Monday, January 20, 2014

Social Security Income



HOW TO AVOID PAYING TAXES ON YOUR SOCIAL SECURITY

Every penny counts when you're living on fixed income.  But as you know and as I have found out a few years ago every penny counts to the Internal Revenue Service.  I have to pay the total interest of $1.89 to them after I skipped a line in my income tax deductions and did some recalculations and corrections .  I blame it on my slight dyslexia with all that big hullaballo which is a Federal case.  Not every penny counts to the IRS when it comes to wasteful spending such as YouTube videos of Star Trek and line dancing instruction and things that we don't know about.

There are a few simple methods seniors and future retirees can take to reduce on Social Security:

1.  First, look at the front side of your tax return from last year.  The first part of the form 1040 lists all of the different sources of income that you were taxed on.  Look at the line that lists Social Security Income.  If there is a number (such as $15,000) that is listed on the right side of the form from that row, then you had taxable Social Security Income.

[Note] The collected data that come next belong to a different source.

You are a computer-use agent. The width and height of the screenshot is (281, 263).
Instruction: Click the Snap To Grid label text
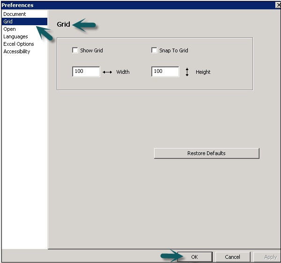pos(173,50)
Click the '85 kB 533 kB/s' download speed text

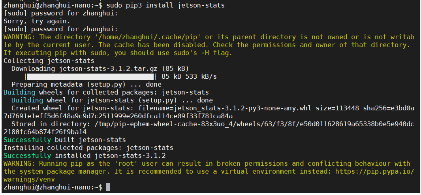click(x=189, y=76)
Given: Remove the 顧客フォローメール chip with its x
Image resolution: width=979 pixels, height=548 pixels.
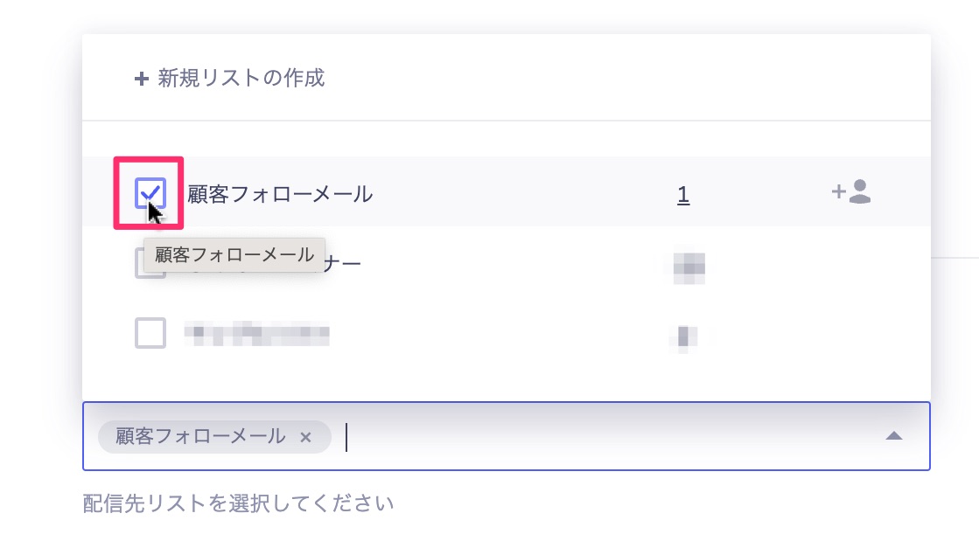Looking at the screenshot, I should pos(305,438).
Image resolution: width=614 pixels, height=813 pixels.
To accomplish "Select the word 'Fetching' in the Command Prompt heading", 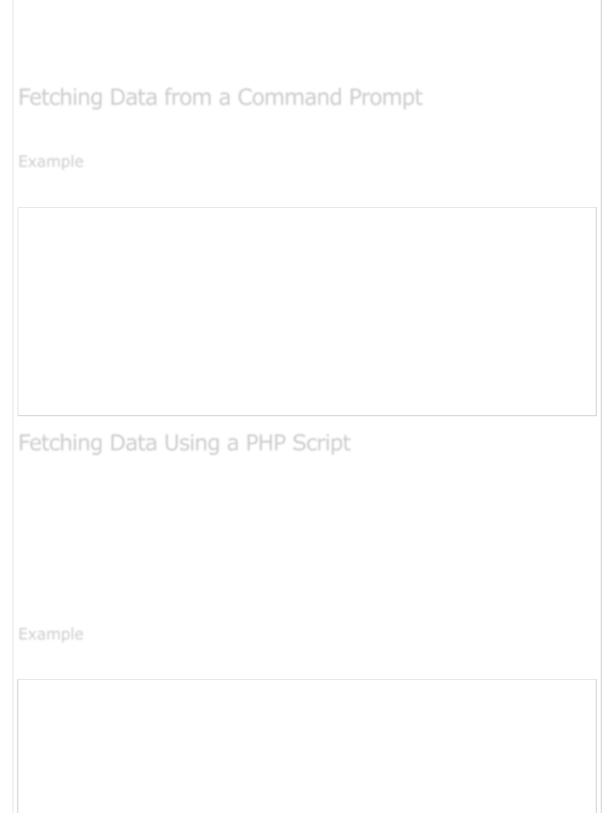I will coord(60,98).
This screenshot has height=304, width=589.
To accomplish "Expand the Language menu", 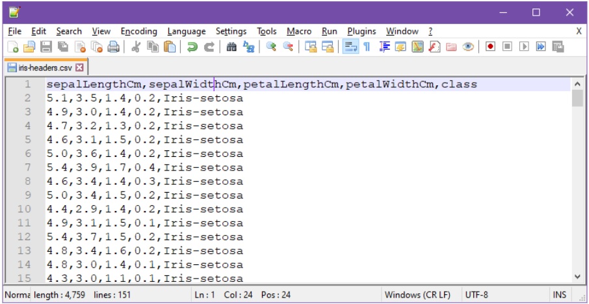I will point(186,31).
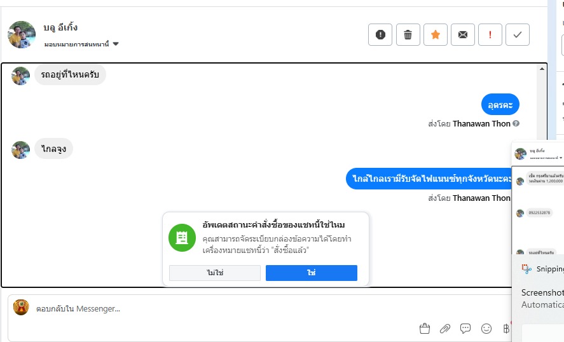The image size is (564, 342).
Task: Open the shopping bag icon in reply bar
Action: point(425,329)
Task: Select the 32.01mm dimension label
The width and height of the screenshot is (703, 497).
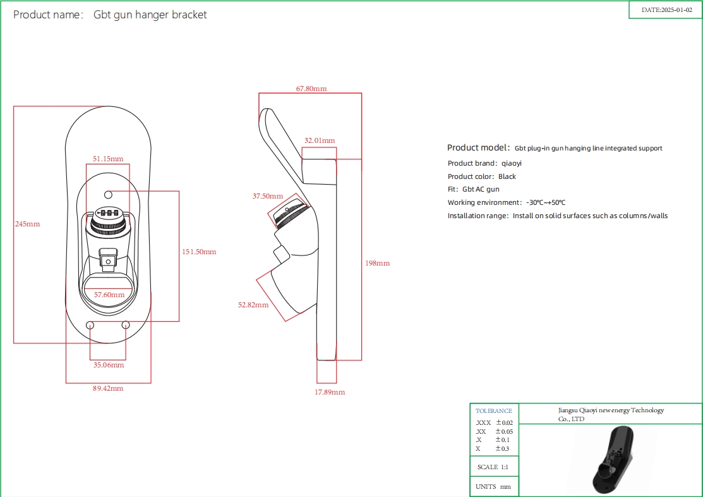Action: tap(320, 140)
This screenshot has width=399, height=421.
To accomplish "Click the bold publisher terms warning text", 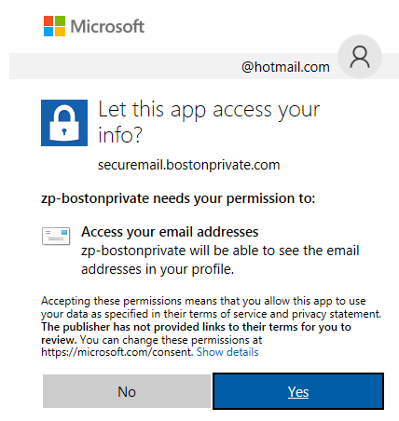I will [x=196, y=333].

2.  SS income is only taxable if your modified adjusted gross income is $25,000 or more if you are a single filer, or $32,000 or more if you file jointly.  Some forms of tax-free income, such as municipal bond interest, can be used to calculate the income threshold.

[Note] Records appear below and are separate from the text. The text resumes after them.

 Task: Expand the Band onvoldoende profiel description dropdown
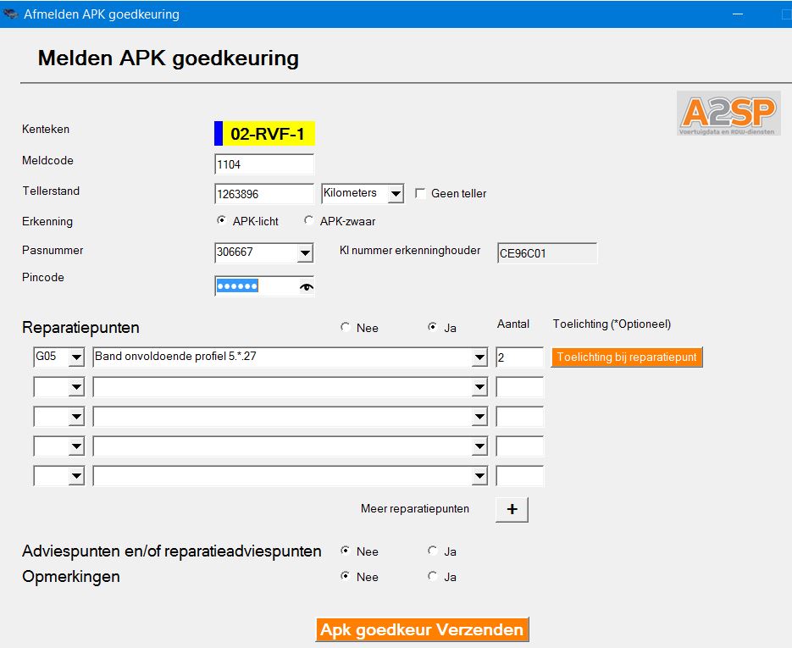[479, 357]
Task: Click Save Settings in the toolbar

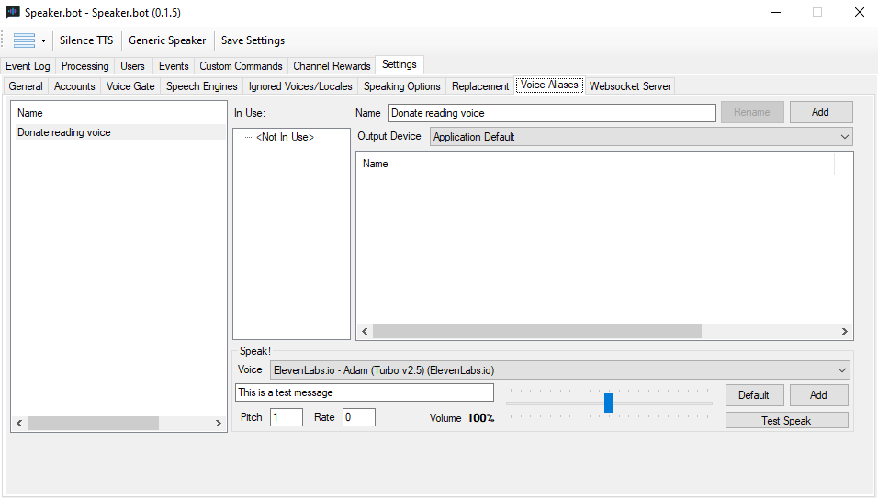Action: pos(253,40)
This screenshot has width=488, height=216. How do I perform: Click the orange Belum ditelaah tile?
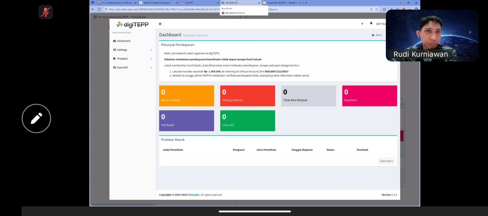pyautogui.click(x=186, y=96)
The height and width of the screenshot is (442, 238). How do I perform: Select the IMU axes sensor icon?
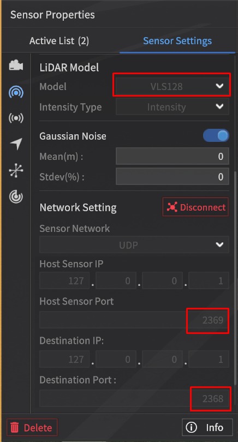pos(16,171)
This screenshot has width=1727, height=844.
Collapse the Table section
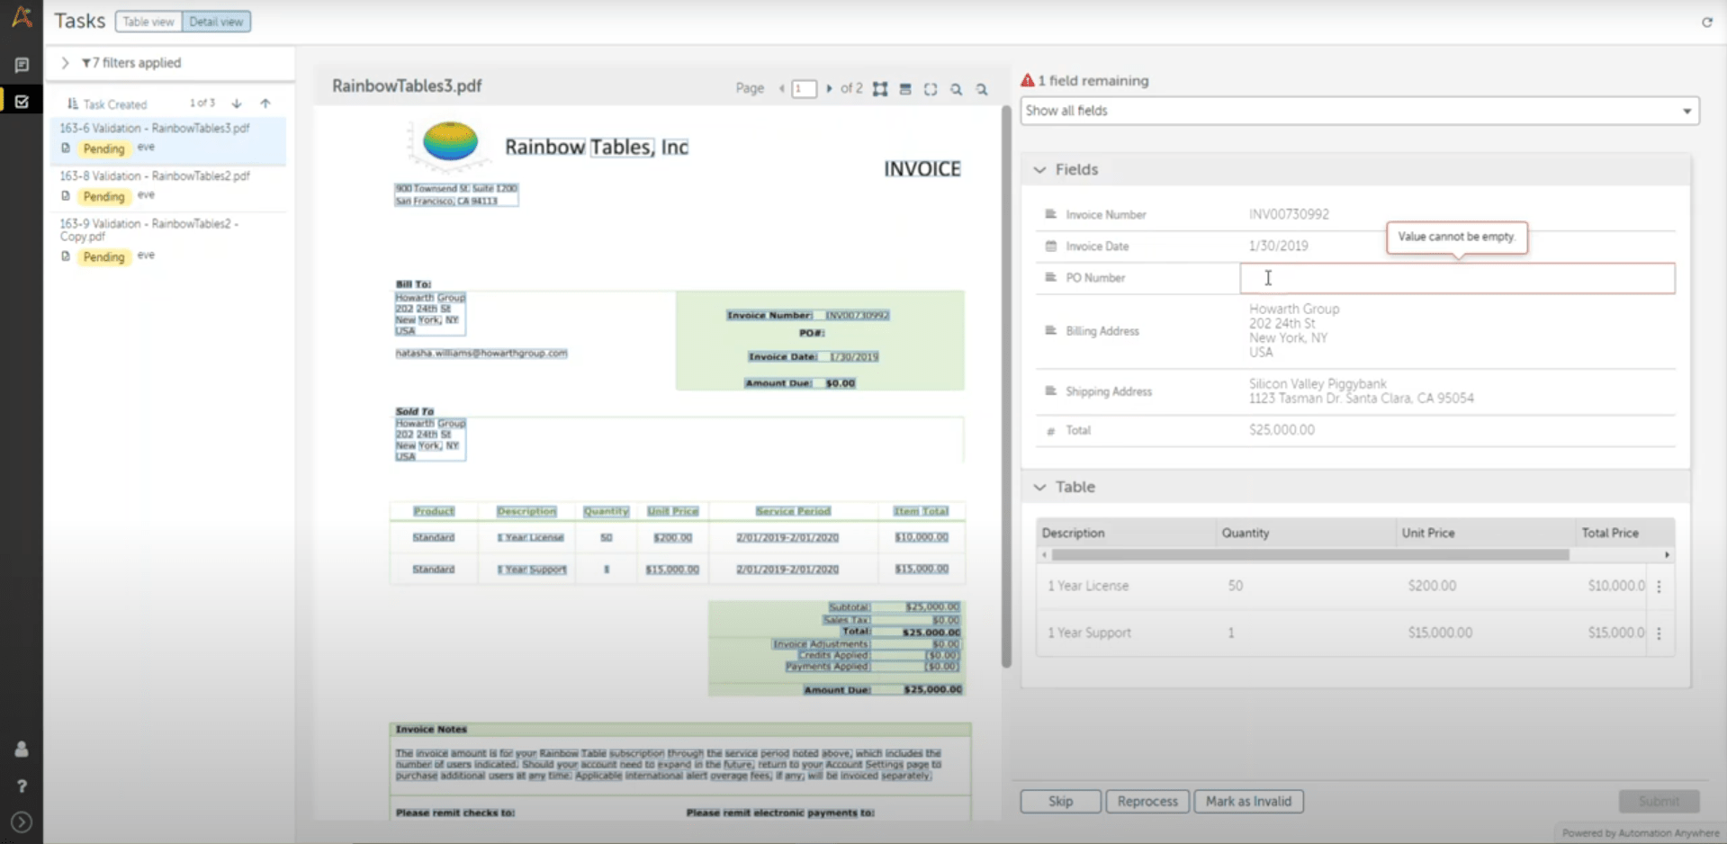point(1040,487)
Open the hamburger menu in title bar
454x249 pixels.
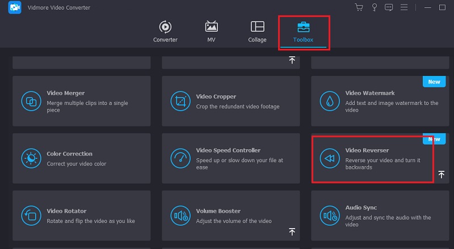[x=404, y=7]
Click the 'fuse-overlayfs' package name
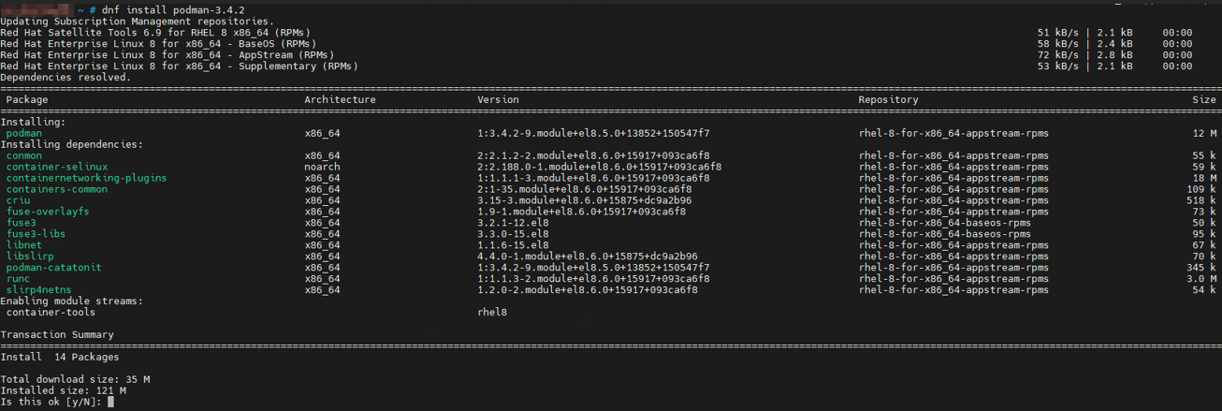Viewport: 1222px width, 411px height. coord(48,212)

3.  If your tax return shows that you are paying taxes as a result of your SS income, there may be a remedy available.  The formula that determines your SS taxability includes all forms of taxable investment income, such as interest, dividends and capital gains.  Reallocating some or all of these income items into tax deferred or tax-free accounts can reduce or eliminate the tax on your SS income.

4.  There are several ways to remove taxation on your taxable investment income.  One is to move your CDs or preferred stocks and corporate bonds  into a fixed or variable annuity.  Another is to sell your taxable investments and buy them back inside a traditional or Roth IRA, although this method can generate current taxable capital gains.  It may not be necessary to sell or reposition all of your taxable investments, just enough to lower your income to where your SS benefits will not be taxed.  The real factor in this equation often comes from taxable interest that is simply reinvested and is not paid out as income.  The "unused" interest will not be counted as income if it grows inside an annuity or IRA.  For investors that have several hundred thousand dollars in bonds or CDs, a fixed annuity can offer higher rates, tax relief and other benefits.

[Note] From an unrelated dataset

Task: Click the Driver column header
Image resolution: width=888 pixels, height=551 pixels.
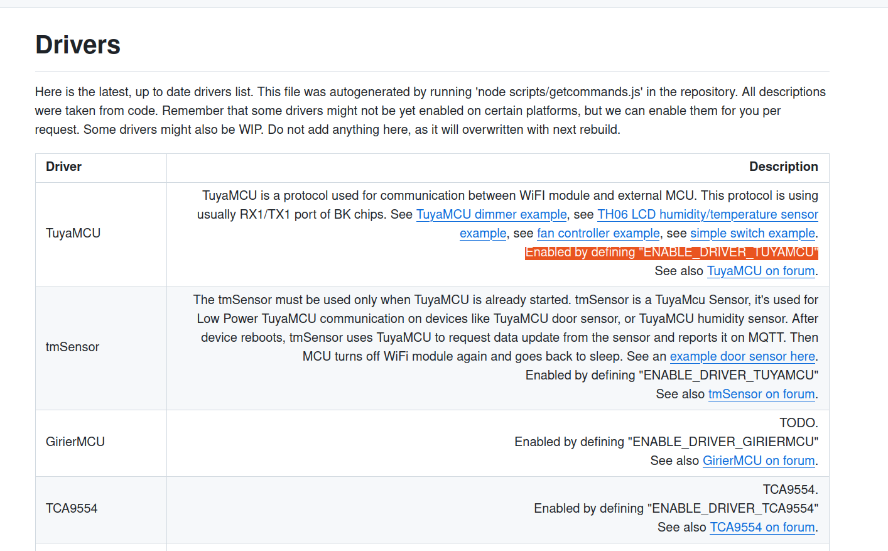Action: click(x=63, y=167)
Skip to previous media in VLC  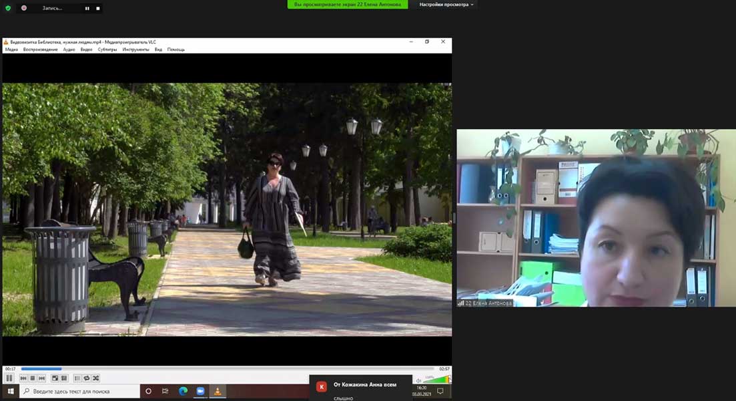pos(23,378)
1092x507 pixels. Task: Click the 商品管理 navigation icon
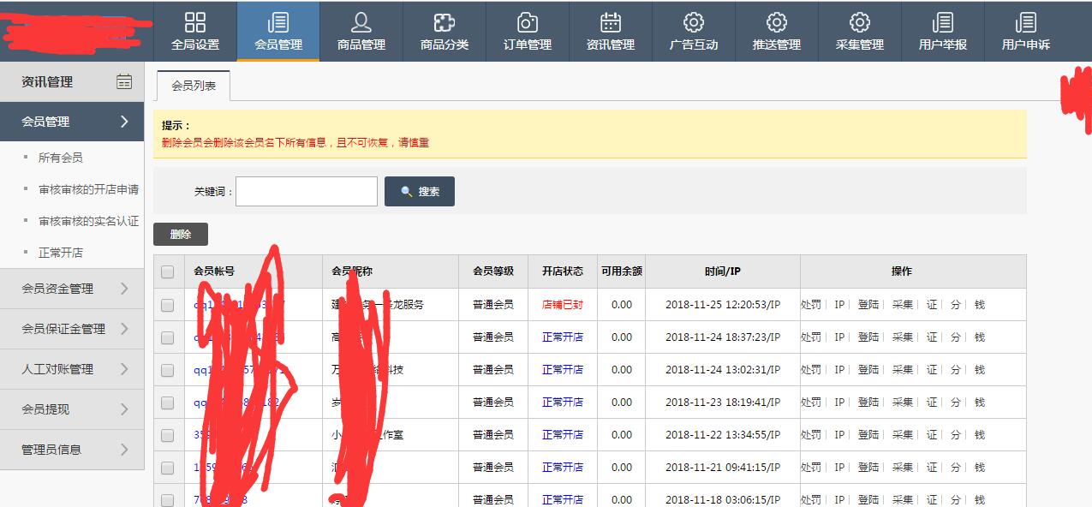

With a single-payment annuity, were the rate of return is guaranteed, a retiree has the comfort of knowing what his/her money is going to earn.  Retirees who have a good handle or know how might be able to employ these strategies on their own; others might need to get help from a financial adviser. 

5.  Many people fail when they figure out how to maximize their income and minimize their tax burden BUT IGNORE WHAT IT MEANS TO THEIR LIFE.  If your SS benefits are taxed, it's often easier to find additional income to cover the taxes than it is to tighten your belt and avoid them.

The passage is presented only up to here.